The Hard Thing that Happened Ten Years Ago

Photo by Lina Trochez via Unsplash

Ten years ago I was running a residential painting business, and I was in my van outside of a potential client’s house, writing up an estimate. The real estate bubble had burst the year before, but it took a while to filter down to little people like me. In any case, the summer had come and gone, business was much too slow, and as I sat in that van writing up the estimate, I was trying to figure out how to tell Maile that the worst-case scenario had arrived: I wasn’t making enough money. Our business was in a lot of debt. We needed to make a major change.

That second-half of 2009 lives in my mind like a long-ago series of unfortunate events.

I had co-written one book at that point and was deep in the writing of my second co-writing project.

After many sleepless nights, long conversations, the support of friends, and the overwhelming graciousness of our families, we decided it was time to hit reset. Start from scratch.

I remember how all of our friends came out to help us load the moving truck. I remember the long drive through the rain, 150 miles north to Lancaster. I remember how dark it was at my parents’ house, shuffling the kids down into the basement, getting them in bed, and then lying there, wondering how it had come to that. I was in my 30s, my family of six was living in my parents’ basement, and we were starting over.

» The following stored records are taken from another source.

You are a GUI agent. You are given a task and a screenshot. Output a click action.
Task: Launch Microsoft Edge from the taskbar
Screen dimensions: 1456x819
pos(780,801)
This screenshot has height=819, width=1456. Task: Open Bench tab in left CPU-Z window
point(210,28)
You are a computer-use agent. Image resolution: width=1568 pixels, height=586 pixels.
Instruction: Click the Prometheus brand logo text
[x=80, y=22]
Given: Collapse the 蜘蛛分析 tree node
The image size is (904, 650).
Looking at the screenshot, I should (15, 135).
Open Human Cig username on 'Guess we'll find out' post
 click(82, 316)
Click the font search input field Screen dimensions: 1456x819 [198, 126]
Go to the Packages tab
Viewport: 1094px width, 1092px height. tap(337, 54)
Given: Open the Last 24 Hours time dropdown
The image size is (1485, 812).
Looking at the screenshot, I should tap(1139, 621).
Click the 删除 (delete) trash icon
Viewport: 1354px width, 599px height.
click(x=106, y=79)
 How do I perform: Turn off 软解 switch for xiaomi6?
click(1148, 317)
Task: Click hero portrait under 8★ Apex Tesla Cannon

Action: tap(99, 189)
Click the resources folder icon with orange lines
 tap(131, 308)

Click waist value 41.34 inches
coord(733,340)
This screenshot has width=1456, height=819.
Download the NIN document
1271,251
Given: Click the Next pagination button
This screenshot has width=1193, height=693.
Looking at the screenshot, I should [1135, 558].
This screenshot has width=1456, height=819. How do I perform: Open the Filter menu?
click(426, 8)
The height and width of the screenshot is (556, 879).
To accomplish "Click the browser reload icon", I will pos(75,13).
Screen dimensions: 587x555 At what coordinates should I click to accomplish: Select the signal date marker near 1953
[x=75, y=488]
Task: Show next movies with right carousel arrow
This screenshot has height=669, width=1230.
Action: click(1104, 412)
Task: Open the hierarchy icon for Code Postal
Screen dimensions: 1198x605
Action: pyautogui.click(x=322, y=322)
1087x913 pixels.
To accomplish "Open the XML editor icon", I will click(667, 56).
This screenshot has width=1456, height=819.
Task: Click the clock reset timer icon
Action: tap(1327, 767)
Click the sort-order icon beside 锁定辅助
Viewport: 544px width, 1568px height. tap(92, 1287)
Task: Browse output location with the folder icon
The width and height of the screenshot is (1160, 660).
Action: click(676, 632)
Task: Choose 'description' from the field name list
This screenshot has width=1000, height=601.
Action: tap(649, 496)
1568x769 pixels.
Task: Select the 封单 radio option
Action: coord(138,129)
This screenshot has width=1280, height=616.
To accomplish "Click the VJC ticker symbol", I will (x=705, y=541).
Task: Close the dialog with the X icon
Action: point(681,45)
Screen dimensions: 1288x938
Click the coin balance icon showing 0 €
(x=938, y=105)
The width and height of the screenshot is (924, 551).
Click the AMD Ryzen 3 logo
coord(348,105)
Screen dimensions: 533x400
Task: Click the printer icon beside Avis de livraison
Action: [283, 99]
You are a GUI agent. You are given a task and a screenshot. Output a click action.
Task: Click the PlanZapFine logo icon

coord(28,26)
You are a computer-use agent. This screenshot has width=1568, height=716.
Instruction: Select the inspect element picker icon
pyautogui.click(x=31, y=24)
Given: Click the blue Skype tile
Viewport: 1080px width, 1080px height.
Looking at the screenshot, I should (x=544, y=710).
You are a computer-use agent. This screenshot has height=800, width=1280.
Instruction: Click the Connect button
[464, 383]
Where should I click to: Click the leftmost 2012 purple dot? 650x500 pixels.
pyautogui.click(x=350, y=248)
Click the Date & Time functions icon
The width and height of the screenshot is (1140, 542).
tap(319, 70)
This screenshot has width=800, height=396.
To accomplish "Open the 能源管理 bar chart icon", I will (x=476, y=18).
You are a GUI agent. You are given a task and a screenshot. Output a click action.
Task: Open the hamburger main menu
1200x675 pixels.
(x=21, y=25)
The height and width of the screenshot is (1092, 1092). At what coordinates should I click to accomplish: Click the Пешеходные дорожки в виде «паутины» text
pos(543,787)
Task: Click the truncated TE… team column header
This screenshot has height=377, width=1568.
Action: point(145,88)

Maile would later tell me how she was lying there, too, in the dark, when she felt God whisper, “Maile, this is a gift!”

And I remember her response to God, before rolling over and going back to sleep.

“Well, God, it’s a pretty shitty gift.”

* * * * *

Here we are, friends, ten years later. And it is good.

And it was a gift.

I can’t say the ensuing years were simply victory after victory, a constant upward trajectory. Nope. Nothing like that. And I’m not going to use our story to say that you should leave your job or chase your dreams so that you can live your best life now.

Nope.

Nothing like that.

But I will say this–if you’re living through a large shift in your life, and you’re more focused on learning from the journey than you are on any particular destination, then eventually you will see it for the gift that it is.

I know that’s a pretty sweeping statement, but I stand by it.

* * * * *

Last Saturday night, Maile and I were walking back from Luca, one of our favorite restaurants in the city. We had sat at our table and had a good-but-hard conversation about where we are, where Maile is, where we want to be, what we want to do with this “one wild and crazy life.” Maile was in tears at some point–I don’t think she’ll mind me saying. And I held her hand and listened. And the waiter was kind, even though it took us days before we were ready to order.

As we walked home, I said that to her, “Do you realize it’s been ten years since we left Virginia, since we moved here?”

We walked quietly in that realization, the late-night darkness all around us. The street lights seemed bright, and the air was cool. Fall had arrived. Someone had decked their front porch out for Halloween, and the scarecrow sitting in the lawn chair made me jump again, just as it had when we passed it earlier in the night.

I couldn’t see our future ten years ago: the two additional babies we would have, the 20 books I’d co-write, the novels I’d see published. All the words. All the new friends. The ways Maile and I would change, and grow, together.

I couldn’t see that incredibly hard thing for what it was: a gift.

“Ten years,” she said quietly. That was all. We each knew what the other was thinking.

2 Replies to “The Hard Thing that Happened Ten Years Ago”

  1. This is a beautiful and encouraging post. I’ll be thinking on this today: “But I will say this–if you’re living through a large shift in your life, and you’re more focused on learning from the journey than you are on any particular destination, then eventually you will see it for the gift that it is.” Amen. The Lord shifts and changes our circumstances, while He remains the same – faithful and good in the midst of it all. Thank you and blessings!